PERIPHERAL DEVICE SET 114 includes the set of peripheral devices of computer 101. Data communication connections between the peripheral devices and the other components of computer 101 may be implemented in various ways, such as Bluetooth connections, Near-Field Communication (NFC) connections, connections made by cables (such as universal serial bus (USB) type cables), insertion-type connections (for example, secure digital (SD) card), connections made through local area communication networks and even connections made through wide area networks such as the internet. In various approaches, UI device set 123 may include components such as a display screen, speaker, microphone, wearable devices (such as goggles and smart watches), keyboard, mouse, printer, touchpad, game controllers, and haptic devices. Storage 124 is external storage, such as an external hard drive, or insertable storage, such as an SD card. Storage 124 may be persistent and/or volatile. In some approaches, storage 124 may take the form of a quantum computing storage device for storing data in the form of qubits. In approaches where computer 101 is required to have a large amount of storage (for example, where computer 101 locally stores and manages a large database) then this storage may be provided by peripheral storage devices designed for storing very large amounts of data, such as a storage area network (SAN) that is shared by multiple, geographically distributed computers. IoT sensor set 125 is made up of sensors that can be used in Internet of Things applications. For example, one sensor may be a thermometer, and another sensor may be a motion detector.

NETWORK MODULE 115 is the collection of computer software, hardware, and firmware that allows computer 101 to communicate with other computers through WAN 102. Network module 115 may include hardware, such as modems or Wi-Fi signal transceivers, software for packetizing and/or de-packetizing data for communication network transmission, and/or web browser software for communicating data over the internet. In some approaches, network control functions and network forwarding functions of network module 115 are performed on the same physical hardware device. In other approaches (for example, approaches that utilize software-defined networking (SDN)), the control functions and the forwarding functions of network module 115 are performed on physically separate devices, such that the control functions manage several different network hardware devices. Computer readable program instructions for performing the inventive methods can typically be downloaded to computer 101 from an external computer or external storage device through a network adapter card or network interface included in network module 115.

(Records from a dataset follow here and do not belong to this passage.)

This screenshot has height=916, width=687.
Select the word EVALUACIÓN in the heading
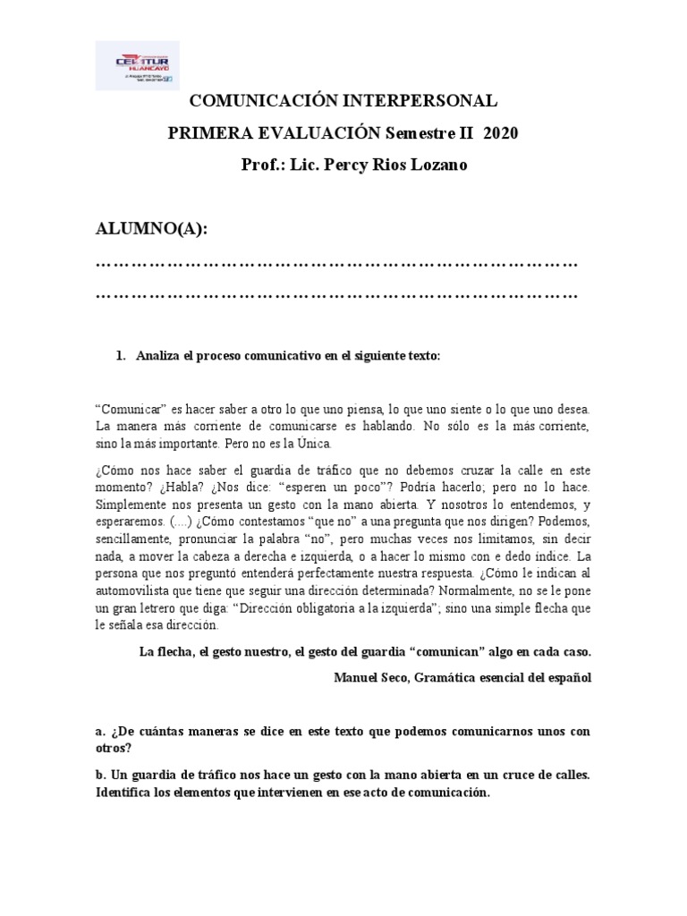tap(307, 133)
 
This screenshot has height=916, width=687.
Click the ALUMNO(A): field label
tap(151, 229)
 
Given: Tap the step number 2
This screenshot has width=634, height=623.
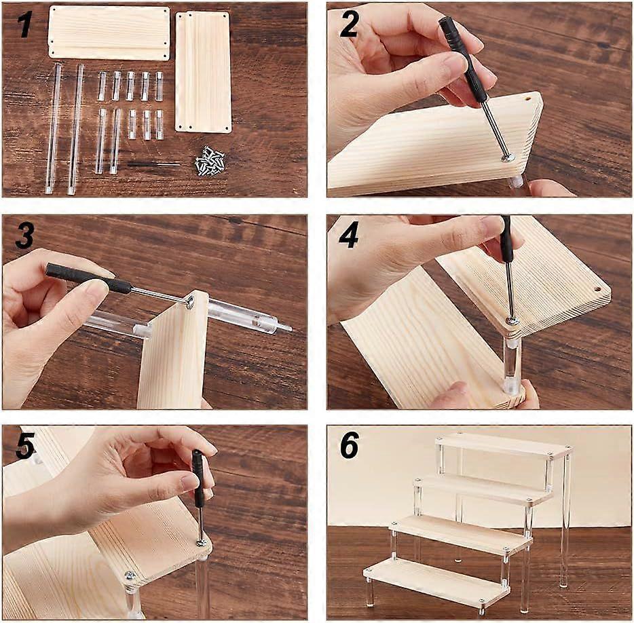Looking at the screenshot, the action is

WAN 102 is any wide area network (for example, the internet) capable of communicating computer data over non-local distances by any technology for communicating computer data, now known or to be developed in the future. In some approaches, the WAN 102 may be replaced and/or supplemented by local area networks (LANs) designed to communicate data between devices located in a local area, such as a Wi-Fi network. The WAN and/or LANs typically include computer hardware such as copper transmission cables, optical transmission fibers, wireless transmission, routers, firewalls, switches, gateway computers and edge servers.

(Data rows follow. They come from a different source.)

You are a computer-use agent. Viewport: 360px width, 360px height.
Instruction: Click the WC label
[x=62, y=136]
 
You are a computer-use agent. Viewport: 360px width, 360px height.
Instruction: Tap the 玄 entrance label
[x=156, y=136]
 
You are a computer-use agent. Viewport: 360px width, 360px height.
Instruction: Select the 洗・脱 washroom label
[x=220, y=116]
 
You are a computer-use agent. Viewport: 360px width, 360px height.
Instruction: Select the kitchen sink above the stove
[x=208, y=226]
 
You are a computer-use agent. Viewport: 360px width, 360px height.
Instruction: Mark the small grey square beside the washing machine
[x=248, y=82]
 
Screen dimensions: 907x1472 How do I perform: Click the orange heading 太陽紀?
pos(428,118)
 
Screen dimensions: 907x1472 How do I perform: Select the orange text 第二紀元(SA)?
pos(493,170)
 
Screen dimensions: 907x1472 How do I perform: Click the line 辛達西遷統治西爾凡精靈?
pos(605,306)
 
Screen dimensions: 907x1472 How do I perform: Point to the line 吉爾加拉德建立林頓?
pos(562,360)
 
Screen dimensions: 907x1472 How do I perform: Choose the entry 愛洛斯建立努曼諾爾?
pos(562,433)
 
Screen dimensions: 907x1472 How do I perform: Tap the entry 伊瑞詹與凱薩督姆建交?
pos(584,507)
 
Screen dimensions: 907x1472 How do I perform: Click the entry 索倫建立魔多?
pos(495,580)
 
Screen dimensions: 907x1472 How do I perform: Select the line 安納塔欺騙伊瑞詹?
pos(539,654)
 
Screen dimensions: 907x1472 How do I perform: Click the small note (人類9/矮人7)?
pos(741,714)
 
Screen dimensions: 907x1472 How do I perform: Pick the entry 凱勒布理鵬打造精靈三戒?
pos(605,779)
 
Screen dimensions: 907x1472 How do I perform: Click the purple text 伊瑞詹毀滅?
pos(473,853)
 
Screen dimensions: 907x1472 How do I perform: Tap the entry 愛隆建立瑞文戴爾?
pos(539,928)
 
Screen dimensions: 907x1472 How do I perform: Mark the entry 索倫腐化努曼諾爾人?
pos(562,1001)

END USER DEVICE (EUD) 103 is any computer system that is used and controlled by an end user (for example, a customer of an enterprise that operates computer 101), and may take any of the forms discussed above in connection with computer 101. EUD 103 typically receives helpful and useful data from the operations of computer 101. For example, in a hypothetical case where computer 101 is designed to provide a recommendation to an end user, this recommendation would typically be communicated from network module 115 of computer 101 through WAN 102 to EUD 103. In this way, EUD 103 can display, or otherwise present, the recommendation to an end user. In some approaches, EUD 103 may be a client device, such as thin client, heavy client, mainframe computer, desktop computer and so on.

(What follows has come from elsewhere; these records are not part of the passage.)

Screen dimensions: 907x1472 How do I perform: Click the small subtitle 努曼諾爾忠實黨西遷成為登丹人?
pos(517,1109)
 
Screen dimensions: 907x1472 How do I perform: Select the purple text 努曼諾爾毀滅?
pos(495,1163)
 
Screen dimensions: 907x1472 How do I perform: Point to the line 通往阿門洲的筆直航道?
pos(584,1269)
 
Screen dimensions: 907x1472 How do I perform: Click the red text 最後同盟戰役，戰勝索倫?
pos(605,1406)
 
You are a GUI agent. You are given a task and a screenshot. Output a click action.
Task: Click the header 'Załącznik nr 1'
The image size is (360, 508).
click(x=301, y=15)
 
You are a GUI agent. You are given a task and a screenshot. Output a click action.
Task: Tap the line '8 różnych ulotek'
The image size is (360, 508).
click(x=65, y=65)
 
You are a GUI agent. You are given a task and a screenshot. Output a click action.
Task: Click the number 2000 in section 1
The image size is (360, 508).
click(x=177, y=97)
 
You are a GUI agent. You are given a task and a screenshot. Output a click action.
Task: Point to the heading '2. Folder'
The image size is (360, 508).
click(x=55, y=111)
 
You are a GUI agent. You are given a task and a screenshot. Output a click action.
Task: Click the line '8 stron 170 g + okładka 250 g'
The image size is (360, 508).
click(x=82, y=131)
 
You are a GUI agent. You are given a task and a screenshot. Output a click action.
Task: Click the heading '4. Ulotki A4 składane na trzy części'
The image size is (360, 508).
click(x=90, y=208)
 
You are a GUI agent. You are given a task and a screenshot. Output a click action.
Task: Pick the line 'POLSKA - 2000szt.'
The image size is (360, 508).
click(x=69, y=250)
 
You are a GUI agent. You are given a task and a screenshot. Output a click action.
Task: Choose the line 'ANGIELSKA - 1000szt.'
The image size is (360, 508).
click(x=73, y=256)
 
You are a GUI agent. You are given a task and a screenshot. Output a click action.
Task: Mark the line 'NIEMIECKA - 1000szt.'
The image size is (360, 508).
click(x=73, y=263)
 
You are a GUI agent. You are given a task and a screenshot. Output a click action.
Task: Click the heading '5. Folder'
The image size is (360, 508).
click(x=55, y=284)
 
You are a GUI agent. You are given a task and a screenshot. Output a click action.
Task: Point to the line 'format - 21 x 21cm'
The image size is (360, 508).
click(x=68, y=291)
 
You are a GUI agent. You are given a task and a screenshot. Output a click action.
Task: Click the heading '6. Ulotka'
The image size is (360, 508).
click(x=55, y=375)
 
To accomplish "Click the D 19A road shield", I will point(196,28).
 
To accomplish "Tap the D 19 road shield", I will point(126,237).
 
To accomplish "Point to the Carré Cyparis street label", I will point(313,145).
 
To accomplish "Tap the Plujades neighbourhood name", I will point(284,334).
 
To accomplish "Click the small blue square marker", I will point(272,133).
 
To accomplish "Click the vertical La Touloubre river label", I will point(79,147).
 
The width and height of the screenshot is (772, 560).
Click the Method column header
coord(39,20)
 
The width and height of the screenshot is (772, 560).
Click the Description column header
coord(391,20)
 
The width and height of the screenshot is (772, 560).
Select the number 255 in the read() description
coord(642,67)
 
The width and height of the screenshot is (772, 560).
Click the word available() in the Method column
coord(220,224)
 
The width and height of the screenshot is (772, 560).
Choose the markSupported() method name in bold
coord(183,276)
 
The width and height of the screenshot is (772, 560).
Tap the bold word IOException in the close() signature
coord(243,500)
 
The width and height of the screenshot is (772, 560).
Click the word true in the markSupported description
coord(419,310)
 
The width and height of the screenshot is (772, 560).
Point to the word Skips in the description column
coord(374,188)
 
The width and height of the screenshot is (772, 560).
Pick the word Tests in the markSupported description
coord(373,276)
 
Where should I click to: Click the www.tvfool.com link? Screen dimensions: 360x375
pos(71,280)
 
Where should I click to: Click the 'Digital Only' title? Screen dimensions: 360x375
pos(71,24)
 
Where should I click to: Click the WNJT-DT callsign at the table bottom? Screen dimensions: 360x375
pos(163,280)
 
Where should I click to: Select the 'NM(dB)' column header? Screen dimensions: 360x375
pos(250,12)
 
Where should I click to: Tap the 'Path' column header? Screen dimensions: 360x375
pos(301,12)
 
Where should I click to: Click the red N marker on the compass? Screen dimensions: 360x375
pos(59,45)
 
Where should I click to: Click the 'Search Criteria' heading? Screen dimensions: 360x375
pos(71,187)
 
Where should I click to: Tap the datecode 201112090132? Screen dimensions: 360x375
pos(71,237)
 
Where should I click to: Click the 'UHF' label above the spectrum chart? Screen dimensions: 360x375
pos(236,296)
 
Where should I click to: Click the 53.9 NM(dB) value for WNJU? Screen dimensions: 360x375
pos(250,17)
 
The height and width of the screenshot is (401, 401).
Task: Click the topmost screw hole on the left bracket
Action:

REMOTE SERVER 104 is any computer system that serves at least some data and/or functionality to computer 101. Remote server 104 may be controlled and used by the same entity that operates computer 101. Remote server 104 represents the machine(s) that collect and store helpful and useful data for use by other computers, such as computer 101. For example, in a hypothetical case where computer 101 is designed and programmed to provide a recommendation based on historical data, then this historical data may be provided to computer 101 from remote database 130 of remote server 104.

PUBLIC CLOUD 105 is any computer system available for use by multiple entities that provides on-demand availability of computer system resources and/or other computer capabilities, especially data storage (cloud storage) and computing power, without direct active management by the user. Cloud computing typically leverages sharing of resources to achieve coherence and economies of scale. The direct and active management of the computing resources of public cloud 105 is performed by the computer hardware and/or software of cloud orchestration module 141. The computing resources provided by public cloud 105 are typically implemented by virtual computing environments that run on various computers making up the computers of host physical machine set 142, which is the universe of physical computers in and/or available to public cloud 105. The virtual computing environments (VCEs) typically take the form of virtual machines from virtual machine set 143 and/or containers from container set 144. It is understood that these VCEs may be stored as images and may be transferred among and between the various physical machine hosts, either as images or after instantiation of the VCE. Cloud orchestration module 141 manages the transfer and storage of images, deploys new instantiations of VCEs and manages active instantiations of VCE deployments. Gateway 140 is the collection of computer software, hardware, and firmware that allows public cloud 105 to communicate through WAN 102.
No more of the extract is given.